Steenburgen: It’s crazy, and you know what? I don’t know, Tavis, if that’s – I don’t know what happened.
Steenburgen: It’s just the only explanation. In his book he says that most people had some type of trauma.
Tavis: Some kind of trauma, yeah, mm-hmm.
Steenburgen: People got struck by lightning or whatever, and I didn’t have any of those things. This is the only thing we could figure out. It was, I just know that it was never a goal of mine, which is kind of strange.
There’s other things I’ve wished for. It wasn’t that, but I wouldn’t trade it for anything in the world. It’s a city of poets, Nashville, so to go work there is just such a privilege.

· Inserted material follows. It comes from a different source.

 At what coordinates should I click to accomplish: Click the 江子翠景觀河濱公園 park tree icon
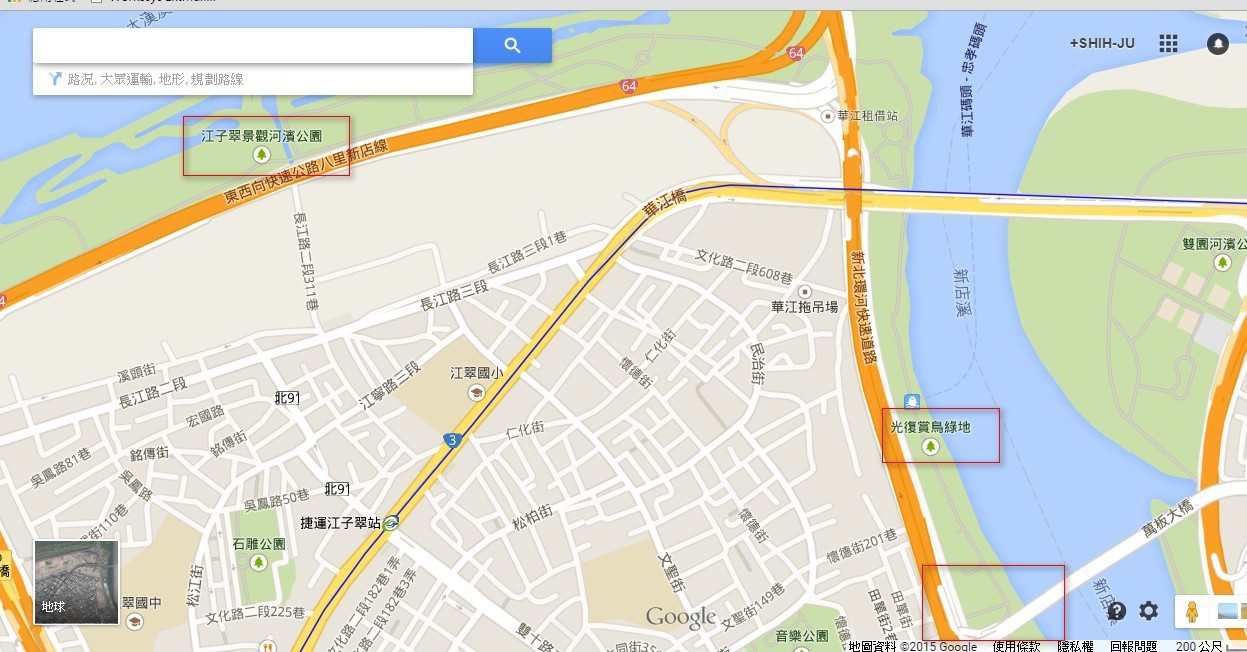point(262,154)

Tavis: It is a city of poets, but I want to be even more crass than that.
Tavis: Just because it’s me. Quincy Jones, a great artist himself, Q told me one day, “Tavis, ain’t no money like music money, because music money don’t stop.” (Laughter) So it’s not -
Steenburgen: Well, I’m not there yet.
Tavis: It’s not just poetry, it is – it’s great lyrical stuff, but you can do well for yourself when Tim McGraw starts making a hit out of songs that you write.
Steenburgen: I hope he does.
Tavis: So congratulations on that.
Steenburgen: Thank you.
Tavis: Before I let you go, it’s not just acting, it’s not just the music. You still doing your candle thing?
Steenburgen: Well, we’re trying to, but my daughter who I did that with had a baby – yay.
Tavis: Congrats, yeah.
Steenburgen: My granddaughter, and then she has another on the way, so we’ve been – it’s been on the back burner, because it really was – she’s the one that did most of that, and she’s been otherwise engaged.
Tavis: Yeah, yeah, I see. (Laughter) Not enough hours in the day for you.
Tavis: And when do you have time to see Ted with all this other stuff going on?
Steenburgen: Oh, trust me. I see plenty of Ted.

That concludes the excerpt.